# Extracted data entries

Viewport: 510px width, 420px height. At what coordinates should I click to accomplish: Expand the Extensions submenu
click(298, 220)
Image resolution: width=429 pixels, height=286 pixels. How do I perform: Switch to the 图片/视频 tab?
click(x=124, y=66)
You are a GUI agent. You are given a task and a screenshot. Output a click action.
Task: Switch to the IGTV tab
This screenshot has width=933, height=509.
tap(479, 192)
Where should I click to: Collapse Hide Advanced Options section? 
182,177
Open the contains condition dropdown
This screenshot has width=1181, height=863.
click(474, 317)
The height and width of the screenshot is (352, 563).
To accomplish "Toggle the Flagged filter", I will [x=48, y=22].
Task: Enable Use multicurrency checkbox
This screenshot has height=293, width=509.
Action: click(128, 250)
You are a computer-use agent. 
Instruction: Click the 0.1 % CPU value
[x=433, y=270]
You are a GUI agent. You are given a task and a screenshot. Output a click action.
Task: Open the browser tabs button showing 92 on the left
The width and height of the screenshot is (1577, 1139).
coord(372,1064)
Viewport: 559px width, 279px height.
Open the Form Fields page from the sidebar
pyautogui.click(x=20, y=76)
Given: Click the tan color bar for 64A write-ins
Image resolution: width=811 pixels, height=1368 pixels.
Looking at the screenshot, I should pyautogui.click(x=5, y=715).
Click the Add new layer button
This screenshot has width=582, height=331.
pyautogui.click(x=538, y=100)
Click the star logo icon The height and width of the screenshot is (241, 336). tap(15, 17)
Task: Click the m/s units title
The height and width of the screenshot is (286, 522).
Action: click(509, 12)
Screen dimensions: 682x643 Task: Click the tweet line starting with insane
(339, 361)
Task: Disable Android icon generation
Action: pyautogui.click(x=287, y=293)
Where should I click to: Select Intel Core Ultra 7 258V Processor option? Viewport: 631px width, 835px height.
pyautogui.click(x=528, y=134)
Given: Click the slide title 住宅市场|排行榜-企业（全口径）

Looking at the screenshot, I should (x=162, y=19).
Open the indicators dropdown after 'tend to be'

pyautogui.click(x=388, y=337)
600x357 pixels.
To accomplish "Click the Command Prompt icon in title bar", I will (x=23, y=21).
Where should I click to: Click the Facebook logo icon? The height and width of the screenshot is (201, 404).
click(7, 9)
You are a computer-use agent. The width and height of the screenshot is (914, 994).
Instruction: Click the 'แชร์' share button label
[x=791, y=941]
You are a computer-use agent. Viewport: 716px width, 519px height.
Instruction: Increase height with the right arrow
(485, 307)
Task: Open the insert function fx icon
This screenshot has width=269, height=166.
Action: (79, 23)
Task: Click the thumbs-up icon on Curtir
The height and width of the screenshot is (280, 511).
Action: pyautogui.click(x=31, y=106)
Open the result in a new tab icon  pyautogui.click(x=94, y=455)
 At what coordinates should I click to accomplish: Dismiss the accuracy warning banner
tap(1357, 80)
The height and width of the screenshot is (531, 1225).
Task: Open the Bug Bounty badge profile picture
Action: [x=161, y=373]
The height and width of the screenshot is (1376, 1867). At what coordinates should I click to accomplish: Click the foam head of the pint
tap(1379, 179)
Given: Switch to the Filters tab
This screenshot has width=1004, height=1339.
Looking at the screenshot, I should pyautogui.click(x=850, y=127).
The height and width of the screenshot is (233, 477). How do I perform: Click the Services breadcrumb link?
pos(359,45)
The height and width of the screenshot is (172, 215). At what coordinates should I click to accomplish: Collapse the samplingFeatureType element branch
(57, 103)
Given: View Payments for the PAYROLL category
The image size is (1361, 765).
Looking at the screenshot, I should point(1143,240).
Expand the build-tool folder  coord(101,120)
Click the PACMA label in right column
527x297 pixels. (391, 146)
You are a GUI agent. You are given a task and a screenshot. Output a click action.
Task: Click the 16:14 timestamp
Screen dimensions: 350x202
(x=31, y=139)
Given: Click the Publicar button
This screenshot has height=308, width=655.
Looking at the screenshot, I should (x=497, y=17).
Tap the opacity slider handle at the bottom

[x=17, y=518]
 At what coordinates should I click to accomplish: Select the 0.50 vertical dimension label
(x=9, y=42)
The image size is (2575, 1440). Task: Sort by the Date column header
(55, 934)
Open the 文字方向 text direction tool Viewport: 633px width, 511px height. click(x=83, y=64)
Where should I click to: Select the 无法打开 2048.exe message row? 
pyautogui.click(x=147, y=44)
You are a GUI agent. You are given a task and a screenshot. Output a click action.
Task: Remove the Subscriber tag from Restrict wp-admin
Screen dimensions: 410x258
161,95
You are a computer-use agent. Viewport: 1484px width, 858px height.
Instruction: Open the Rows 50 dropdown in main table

# WHAT YOU WILL DO
Reprint exactly the lines above that start at the one with "Where should I click to: Collapse" and end at the one with "Task: Open the browser", keeping both and adding none.

# EXERCISE RESPONSE
Where should I click to: Collapse Hide Advanced Options section? 
182,177
Open the contains condition dropdown
This screenshot has width=1181, height=863.
click(474, 317)
The height and width of the screenshot is (352, 563).
To accomplish "Toggle the Flagged filter", I will [x=48, y=22].
Task: Enable Use multicurrency checkbox
This screenshot has height=293, width=509.
Action: click(128, 250)
You are a computer-use agent. 
Instruction: Click the 0.1 % CPU value
[x=433, y=270]
You are a GUI agent. You are given a task and a screenshot. Output a click action.
Task: Open the browser tabs button showing 92 on the left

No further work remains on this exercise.